U.S. Trade Representative Michael Froman announced that the United States was requesting that China enter into consultations over Beijing's claim that it has brought its duties on U.S. exports of grain oriented flat-rolled electrical steel (GOES) into compliance with WTO rules.

The request marks the first time the United States has launched a proceeding in the Geneva-based international trade body to challenge a claim by China that it has complied in a WTO dispute, the USTR said.

"The WTO found that China's duties are inconsistent with WTO rules. We were right, and China was wrong. Unfortunately, it appears that China has not corrected those inconsistencies," Froman said in a statement.

According to the USTR, China's actions cut off more than $250 million in U.S. exports of the high-tech steel product used primarily in the power-generating industry.

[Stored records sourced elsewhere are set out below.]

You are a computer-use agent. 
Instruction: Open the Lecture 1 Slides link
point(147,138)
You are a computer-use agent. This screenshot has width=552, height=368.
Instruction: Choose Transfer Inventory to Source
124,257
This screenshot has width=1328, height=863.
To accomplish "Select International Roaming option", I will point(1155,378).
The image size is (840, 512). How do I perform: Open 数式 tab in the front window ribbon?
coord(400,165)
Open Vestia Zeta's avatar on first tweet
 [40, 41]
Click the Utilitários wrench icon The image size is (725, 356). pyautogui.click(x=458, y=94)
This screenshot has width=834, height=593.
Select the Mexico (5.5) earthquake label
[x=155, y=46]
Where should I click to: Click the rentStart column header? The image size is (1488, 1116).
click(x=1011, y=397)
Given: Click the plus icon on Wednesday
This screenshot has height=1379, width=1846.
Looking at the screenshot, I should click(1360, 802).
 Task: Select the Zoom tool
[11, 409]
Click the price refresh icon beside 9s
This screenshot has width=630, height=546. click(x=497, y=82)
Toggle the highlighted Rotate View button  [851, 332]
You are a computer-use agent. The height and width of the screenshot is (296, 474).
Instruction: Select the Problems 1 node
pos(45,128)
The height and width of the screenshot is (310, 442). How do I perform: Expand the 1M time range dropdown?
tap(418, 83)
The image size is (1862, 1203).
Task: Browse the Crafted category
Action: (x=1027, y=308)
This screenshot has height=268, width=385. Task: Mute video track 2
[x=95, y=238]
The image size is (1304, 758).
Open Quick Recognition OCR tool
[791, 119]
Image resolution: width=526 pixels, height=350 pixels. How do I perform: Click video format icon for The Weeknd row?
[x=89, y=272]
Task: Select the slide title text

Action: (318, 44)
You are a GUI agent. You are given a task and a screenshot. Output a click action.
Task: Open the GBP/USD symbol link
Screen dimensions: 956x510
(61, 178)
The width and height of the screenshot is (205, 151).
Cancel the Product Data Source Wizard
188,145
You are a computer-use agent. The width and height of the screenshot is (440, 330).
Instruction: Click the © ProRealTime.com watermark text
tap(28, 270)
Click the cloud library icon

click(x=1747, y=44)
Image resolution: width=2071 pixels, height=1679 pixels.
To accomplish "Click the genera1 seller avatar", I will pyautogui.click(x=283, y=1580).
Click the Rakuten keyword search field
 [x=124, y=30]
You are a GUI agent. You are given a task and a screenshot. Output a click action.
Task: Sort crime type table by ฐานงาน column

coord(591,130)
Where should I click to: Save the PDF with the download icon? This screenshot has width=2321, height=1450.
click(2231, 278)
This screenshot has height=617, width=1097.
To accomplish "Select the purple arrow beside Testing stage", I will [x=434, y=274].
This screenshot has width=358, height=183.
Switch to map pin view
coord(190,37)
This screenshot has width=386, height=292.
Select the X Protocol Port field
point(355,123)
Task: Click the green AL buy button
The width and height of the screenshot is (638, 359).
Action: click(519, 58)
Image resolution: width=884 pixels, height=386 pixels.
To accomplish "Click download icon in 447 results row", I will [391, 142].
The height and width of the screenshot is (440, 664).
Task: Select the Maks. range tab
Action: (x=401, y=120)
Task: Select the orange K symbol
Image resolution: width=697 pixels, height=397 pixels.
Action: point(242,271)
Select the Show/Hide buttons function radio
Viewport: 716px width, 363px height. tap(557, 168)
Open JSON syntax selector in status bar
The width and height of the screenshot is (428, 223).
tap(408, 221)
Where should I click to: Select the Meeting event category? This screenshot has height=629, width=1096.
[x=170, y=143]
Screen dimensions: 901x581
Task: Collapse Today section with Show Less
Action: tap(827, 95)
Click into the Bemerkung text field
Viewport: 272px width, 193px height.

The magnetic U.S. rolled steel is made by AK Steel Corp. (IW 500/175) and Allegheny Ludlum.

The dispute dates back to September 2010 when Washington accused China of breaching trade rules by not providing sufficient evidence that antidumping duties were needed on U.S. imports of the specialist steel.

In June 2012 the WTO ruled in favor of the United States complaint. China, after losing an appeal of the decision, pledged in November that year to change its restrictive policy to comply with the ruling.